··· SOURCE RECORDS
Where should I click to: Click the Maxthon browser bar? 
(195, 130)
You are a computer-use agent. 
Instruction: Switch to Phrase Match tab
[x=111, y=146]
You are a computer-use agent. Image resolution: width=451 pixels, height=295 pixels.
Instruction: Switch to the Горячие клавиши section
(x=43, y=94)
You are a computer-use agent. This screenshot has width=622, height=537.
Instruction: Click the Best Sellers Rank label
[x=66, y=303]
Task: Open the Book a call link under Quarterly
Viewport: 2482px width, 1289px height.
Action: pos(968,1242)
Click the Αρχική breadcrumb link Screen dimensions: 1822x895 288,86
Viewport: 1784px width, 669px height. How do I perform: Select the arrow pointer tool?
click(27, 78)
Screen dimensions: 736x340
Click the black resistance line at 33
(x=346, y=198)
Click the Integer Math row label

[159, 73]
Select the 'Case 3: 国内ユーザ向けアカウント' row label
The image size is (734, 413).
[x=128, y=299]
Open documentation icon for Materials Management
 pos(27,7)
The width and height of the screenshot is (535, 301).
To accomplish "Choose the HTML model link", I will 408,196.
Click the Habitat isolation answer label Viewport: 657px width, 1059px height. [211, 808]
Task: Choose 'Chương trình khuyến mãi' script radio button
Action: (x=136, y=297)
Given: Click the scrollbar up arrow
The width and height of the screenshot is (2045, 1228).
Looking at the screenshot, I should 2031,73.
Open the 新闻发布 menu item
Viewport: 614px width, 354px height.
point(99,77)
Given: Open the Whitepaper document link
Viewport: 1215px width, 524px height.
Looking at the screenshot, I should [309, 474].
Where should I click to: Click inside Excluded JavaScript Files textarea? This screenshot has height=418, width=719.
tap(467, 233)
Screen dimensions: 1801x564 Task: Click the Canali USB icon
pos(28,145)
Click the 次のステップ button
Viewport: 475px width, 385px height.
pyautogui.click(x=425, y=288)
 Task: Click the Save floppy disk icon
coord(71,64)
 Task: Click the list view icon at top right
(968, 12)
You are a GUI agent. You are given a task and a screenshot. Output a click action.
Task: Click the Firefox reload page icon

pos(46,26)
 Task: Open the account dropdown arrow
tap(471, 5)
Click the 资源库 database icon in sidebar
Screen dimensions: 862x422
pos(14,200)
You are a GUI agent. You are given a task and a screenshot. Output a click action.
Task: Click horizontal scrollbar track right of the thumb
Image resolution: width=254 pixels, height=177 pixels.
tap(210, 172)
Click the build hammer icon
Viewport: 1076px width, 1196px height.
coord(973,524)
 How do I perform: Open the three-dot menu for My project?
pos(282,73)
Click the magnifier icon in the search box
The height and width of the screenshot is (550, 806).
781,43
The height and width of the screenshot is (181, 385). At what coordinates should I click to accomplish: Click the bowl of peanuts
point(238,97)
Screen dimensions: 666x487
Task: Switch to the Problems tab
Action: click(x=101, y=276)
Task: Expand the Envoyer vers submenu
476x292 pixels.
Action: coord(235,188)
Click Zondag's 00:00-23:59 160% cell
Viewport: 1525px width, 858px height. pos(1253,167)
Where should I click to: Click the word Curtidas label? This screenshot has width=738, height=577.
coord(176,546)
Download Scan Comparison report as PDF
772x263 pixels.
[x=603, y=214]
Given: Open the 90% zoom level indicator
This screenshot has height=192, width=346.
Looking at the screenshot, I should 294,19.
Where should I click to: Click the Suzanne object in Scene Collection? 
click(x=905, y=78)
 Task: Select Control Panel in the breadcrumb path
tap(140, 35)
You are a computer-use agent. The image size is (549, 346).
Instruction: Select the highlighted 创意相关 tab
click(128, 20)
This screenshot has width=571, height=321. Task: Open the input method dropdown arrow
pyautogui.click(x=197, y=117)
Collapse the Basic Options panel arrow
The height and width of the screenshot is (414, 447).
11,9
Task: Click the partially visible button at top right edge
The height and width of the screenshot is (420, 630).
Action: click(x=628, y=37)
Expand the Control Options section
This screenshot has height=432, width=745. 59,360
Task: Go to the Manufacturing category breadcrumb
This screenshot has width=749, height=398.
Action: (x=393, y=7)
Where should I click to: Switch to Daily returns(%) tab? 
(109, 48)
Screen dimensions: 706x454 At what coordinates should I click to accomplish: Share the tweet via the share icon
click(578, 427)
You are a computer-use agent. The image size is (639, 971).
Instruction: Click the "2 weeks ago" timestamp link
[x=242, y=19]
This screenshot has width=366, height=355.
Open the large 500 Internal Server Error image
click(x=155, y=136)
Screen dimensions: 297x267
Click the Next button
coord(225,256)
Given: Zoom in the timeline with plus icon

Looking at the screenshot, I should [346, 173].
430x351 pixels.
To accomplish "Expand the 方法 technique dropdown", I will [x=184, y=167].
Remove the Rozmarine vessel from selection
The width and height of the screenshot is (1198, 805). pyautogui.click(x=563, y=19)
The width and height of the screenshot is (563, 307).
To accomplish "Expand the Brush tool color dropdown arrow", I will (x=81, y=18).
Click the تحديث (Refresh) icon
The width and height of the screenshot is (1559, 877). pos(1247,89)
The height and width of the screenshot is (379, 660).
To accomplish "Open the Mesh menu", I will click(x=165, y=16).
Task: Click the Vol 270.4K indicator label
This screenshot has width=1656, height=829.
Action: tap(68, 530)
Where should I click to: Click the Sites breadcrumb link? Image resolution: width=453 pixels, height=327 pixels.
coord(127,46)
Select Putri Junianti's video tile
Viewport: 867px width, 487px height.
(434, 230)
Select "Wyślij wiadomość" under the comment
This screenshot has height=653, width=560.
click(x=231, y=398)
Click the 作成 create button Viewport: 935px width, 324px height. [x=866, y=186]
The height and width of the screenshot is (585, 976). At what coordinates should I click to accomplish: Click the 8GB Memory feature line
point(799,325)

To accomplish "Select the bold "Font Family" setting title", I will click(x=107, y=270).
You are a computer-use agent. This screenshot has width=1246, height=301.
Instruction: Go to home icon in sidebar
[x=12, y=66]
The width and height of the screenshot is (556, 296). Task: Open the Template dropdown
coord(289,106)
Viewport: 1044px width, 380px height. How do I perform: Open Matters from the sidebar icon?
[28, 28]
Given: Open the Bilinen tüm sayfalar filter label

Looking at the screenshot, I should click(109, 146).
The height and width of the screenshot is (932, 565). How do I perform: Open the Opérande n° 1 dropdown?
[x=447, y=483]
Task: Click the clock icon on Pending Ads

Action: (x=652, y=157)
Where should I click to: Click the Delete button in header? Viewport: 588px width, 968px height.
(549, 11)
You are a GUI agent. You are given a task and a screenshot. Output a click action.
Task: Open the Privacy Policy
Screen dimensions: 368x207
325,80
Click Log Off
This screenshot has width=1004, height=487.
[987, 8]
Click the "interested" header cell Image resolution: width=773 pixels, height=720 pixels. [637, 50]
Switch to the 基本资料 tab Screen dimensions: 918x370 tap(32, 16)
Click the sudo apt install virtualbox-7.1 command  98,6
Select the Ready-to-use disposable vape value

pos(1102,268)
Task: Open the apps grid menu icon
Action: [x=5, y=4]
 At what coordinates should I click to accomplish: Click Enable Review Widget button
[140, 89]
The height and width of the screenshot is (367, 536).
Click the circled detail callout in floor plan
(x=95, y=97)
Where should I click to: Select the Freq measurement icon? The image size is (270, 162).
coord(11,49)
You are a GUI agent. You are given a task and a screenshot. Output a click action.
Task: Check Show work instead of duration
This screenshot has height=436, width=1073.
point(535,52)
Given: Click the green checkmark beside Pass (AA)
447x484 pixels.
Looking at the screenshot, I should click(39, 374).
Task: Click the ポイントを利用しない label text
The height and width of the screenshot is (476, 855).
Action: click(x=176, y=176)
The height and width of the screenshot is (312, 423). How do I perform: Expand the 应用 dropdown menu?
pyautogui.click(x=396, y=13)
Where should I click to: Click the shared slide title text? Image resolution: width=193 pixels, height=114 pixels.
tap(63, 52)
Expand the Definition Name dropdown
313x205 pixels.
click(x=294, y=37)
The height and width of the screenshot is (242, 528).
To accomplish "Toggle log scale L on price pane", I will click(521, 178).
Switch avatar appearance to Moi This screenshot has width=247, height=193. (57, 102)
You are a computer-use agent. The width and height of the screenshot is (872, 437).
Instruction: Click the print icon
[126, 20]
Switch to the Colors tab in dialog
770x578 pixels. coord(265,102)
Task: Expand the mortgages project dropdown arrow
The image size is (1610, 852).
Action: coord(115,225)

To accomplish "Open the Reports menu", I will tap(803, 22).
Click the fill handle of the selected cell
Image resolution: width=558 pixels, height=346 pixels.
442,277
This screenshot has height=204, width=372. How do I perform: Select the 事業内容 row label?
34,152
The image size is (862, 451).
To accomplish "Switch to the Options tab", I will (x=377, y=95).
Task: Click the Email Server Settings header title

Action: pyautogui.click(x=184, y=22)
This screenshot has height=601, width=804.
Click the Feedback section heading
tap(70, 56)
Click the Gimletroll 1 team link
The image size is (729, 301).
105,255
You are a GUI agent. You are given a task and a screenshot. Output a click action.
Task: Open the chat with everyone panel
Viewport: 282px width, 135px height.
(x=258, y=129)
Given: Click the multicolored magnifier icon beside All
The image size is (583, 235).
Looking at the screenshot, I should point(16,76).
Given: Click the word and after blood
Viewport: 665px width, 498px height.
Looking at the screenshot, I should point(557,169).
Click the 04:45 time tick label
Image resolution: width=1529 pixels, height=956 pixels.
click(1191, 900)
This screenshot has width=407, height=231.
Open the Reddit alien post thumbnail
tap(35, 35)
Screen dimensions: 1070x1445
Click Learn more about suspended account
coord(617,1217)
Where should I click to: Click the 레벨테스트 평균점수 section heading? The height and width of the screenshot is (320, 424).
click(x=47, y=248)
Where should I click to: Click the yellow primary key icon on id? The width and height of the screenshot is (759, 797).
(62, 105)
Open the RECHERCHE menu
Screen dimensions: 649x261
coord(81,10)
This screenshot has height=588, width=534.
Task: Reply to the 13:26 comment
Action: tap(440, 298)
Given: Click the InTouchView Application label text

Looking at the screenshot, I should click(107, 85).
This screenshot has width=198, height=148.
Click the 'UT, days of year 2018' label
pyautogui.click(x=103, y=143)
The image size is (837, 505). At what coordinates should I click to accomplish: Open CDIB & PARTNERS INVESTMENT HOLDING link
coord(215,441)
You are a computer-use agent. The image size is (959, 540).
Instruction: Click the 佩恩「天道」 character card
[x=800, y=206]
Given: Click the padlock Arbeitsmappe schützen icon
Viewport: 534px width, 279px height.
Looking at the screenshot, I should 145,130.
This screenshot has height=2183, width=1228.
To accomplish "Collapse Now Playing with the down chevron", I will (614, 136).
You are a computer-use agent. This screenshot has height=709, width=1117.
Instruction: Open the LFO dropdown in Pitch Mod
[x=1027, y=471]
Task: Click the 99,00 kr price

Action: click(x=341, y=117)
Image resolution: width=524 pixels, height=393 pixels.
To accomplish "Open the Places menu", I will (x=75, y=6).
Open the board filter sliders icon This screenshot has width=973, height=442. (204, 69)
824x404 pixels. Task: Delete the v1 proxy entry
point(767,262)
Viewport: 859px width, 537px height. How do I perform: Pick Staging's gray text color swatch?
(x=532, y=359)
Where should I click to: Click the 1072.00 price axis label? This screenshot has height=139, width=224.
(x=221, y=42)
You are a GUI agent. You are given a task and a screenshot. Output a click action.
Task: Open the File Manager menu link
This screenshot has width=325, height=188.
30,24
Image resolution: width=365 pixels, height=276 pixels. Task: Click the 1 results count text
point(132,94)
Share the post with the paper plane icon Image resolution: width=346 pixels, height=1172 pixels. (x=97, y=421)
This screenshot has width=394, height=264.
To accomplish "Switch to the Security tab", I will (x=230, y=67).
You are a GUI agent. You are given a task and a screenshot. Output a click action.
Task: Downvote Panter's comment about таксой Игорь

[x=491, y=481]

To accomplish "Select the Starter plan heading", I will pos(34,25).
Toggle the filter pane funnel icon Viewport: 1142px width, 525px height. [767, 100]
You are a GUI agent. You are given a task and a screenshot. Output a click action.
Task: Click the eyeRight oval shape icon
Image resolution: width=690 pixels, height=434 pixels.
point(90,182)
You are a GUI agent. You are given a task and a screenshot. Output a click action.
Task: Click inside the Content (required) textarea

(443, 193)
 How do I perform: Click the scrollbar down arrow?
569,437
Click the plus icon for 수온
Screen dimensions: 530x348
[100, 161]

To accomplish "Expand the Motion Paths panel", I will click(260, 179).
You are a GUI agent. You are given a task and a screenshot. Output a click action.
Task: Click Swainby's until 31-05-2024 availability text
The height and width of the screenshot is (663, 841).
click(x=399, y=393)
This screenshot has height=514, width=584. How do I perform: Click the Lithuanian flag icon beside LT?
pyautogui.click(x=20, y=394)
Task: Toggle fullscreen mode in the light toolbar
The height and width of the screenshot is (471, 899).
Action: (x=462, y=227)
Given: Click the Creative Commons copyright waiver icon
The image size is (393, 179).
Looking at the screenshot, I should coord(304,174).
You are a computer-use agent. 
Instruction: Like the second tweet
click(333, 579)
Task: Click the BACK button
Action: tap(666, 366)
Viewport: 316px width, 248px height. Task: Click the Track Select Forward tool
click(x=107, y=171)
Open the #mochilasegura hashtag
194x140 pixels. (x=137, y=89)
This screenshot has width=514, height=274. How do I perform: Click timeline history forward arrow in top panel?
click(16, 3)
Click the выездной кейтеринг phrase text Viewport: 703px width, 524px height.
······
● **ABOUT THIS TASK**
Whenever a line of the listing contains the word "computer", it counts; say the total only.

● **RESULT**
10